(Stored items from a collection)
^^^^^^^^

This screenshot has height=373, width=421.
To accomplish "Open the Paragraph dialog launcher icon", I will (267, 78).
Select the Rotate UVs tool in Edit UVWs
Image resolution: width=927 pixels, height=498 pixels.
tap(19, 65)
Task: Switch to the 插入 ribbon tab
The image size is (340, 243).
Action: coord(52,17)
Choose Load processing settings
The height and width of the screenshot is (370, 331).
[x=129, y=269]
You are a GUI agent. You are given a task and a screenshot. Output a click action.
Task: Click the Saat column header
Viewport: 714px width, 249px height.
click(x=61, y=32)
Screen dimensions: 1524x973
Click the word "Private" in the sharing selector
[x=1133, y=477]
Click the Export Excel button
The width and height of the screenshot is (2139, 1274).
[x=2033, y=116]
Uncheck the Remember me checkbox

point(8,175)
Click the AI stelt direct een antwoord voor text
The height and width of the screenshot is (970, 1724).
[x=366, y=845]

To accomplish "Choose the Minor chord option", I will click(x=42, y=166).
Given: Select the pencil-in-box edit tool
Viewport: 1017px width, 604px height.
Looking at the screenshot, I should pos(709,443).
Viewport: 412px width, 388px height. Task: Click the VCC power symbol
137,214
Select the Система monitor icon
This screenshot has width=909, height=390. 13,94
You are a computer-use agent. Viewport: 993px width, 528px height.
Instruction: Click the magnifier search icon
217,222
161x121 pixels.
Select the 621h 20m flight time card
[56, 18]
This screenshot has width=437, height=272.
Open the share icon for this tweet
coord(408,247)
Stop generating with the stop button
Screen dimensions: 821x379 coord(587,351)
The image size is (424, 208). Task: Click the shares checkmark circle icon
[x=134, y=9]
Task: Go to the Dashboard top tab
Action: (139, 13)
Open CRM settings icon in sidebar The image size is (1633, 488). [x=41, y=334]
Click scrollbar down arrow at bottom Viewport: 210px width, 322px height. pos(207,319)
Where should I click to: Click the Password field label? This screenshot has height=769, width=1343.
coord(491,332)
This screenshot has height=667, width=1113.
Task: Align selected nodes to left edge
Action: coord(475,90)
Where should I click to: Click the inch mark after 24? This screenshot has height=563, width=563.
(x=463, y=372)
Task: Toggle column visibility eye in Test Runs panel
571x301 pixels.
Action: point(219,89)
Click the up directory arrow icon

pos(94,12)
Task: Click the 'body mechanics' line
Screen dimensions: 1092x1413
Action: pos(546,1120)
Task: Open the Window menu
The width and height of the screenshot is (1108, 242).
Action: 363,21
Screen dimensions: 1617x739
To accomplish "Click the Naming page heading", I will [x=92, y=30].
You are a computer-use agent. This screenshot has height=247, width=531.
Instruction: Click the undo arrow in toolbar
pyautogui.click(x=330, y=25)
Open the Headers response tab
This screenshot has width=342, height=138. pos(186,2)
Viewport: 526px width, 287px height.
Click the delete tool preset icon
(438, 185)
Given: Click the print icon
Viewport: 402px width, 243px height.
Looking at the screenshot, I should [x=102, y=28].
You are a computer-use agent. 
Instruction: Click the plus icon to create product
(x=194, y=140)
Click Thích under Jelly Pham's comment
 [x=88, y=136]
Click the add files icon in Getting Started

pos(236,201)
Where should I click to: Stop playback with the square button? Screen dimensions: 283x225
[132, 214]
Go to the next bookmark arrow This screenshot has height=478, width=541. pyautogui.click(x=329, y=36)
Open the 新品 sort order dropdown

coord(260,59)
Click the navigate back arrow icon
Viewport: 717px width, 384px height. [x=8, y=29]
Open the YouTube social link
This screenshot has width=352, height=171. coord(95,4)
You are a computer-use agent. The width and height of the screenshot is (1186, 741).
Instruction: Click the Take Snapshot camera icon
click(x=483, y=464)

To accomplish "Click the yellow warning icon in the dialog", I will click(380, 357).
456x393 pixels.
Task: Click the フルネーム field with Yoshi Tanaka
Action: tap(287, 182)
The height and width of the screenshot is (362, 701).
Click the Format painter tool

^^^^^^^^

§ Aim
Pull out the items starting at the line that contains "Open the YouTube social link" and continuing through the last line, and reproduce them verbatim.

§ Result for this exercise
Open the YouTube social link
This screenshot has width=352, height=171. coord(95,4)
You are a computer-use agent. The width and height of the screenshot is (1186, 741).
Instruction: Click the Take Snapshot camera icon
click(x=483, y=464)

To accomplish "Click the yellow warning icon in the dialog", I will click(380, 357).
456x393 pixels.
Task: Click the フルネーム field with Yoshi Tanaka
Action: tap(287, 182)
The height and width of the screenshot is (362, 701).
Click the Format painter tool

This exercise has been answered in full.